(Saved entries)
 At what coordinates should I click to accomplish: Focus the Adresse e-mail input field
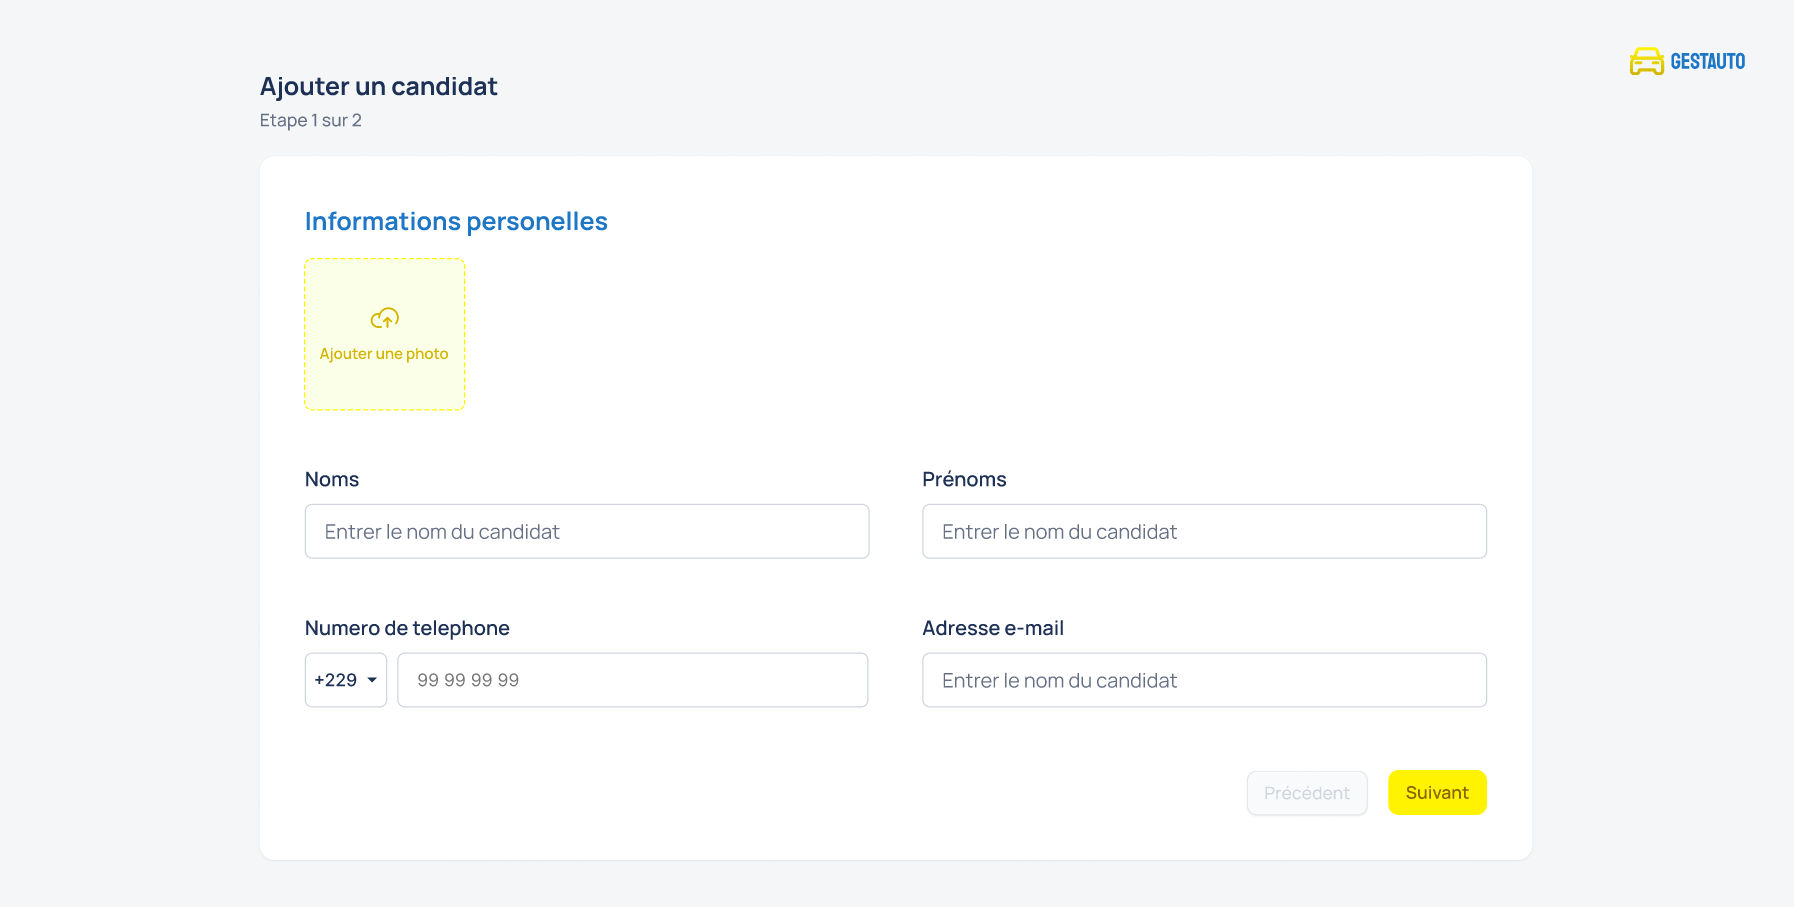(x=1203, y=680)
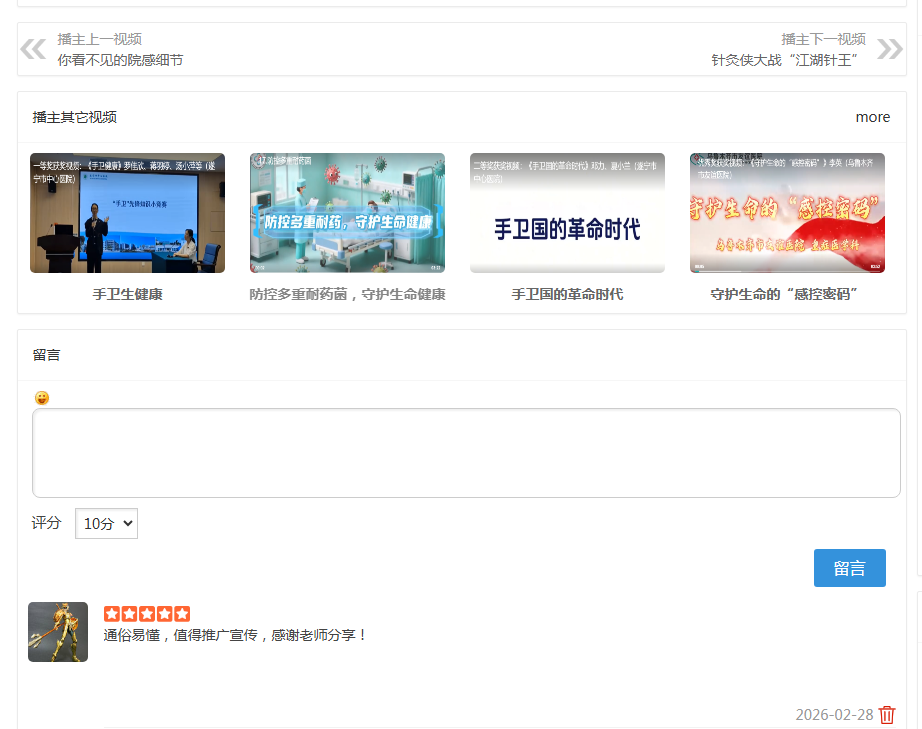Open the 手卫国的革命时代 video thumbnail
The width and height of the screenshot is (922, 729).
tap(567, 213)
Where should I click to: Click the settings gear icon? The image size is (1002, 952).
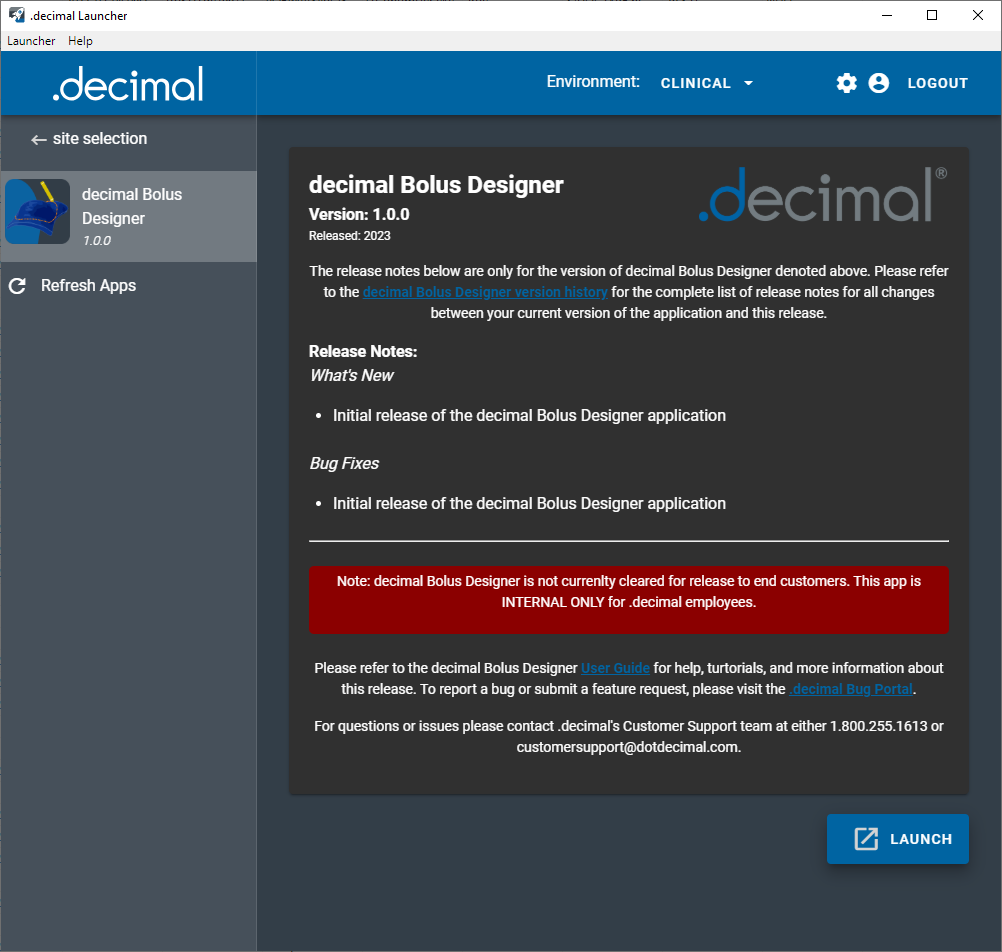[847, 83]
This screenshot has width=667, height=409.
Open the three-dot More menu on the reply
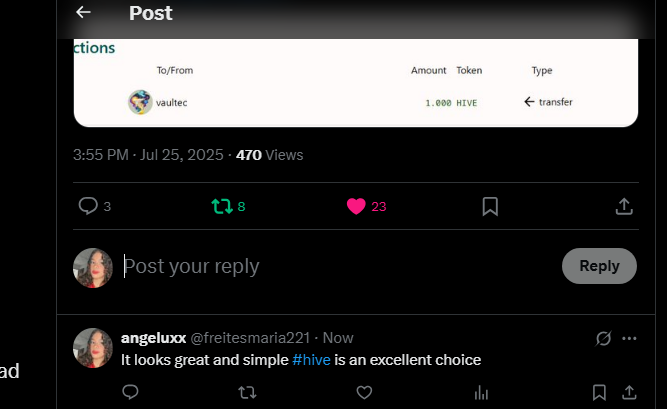click(629, 338)

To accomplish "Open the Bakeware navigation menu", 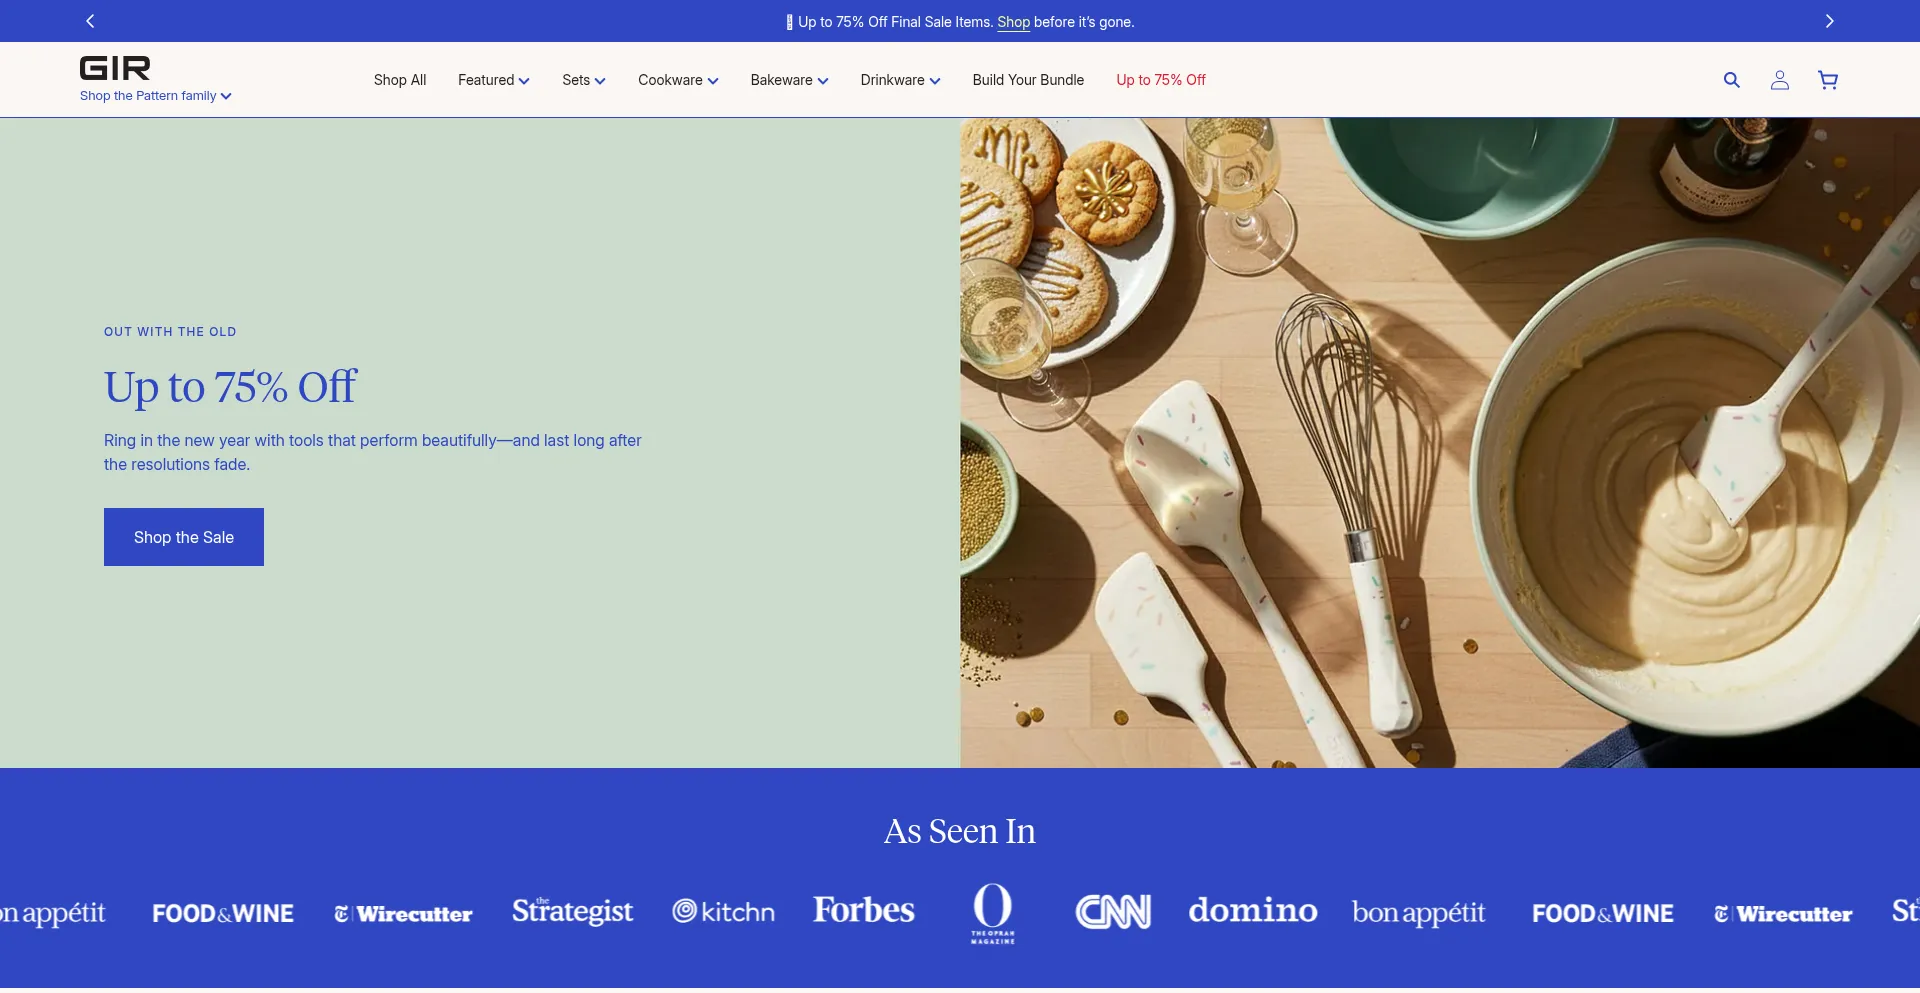I will coord(789,80).
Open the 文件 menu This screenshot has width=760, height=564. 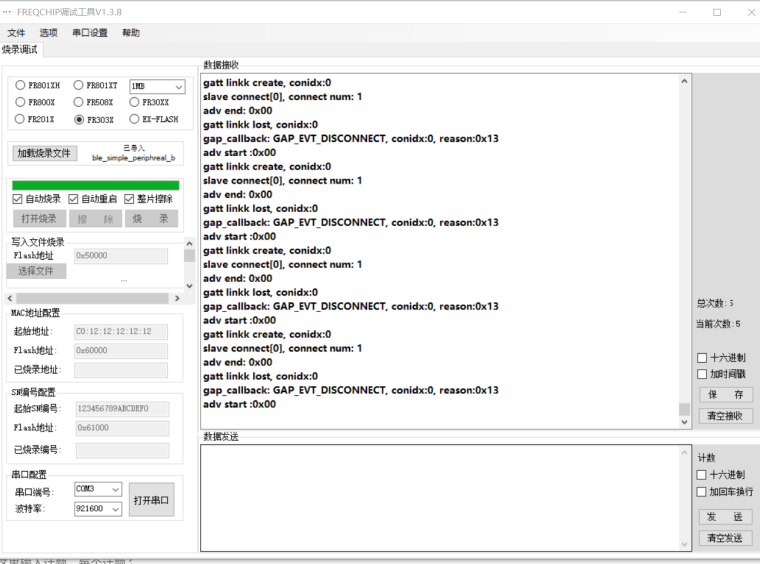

Task description | Nothing but the lines from the first line of the data through the line with "This screenshot has width=667, height=409." belongs in the answer, copied exactly and without pictures.

Solved exercise |
 At what coordinates should I click to accomplish: Focus the Adresse e-mail input field
(x=1203, y=680)
Open the 手卫国的革命时代 video thumbnail
The width and height of the screenshot is (922, 729).
tap(567, 213)
Where should I click to: Click the settings gear icon? The image size is (1002, 952).
[847, 83]
This screenshot has width=667, height=409.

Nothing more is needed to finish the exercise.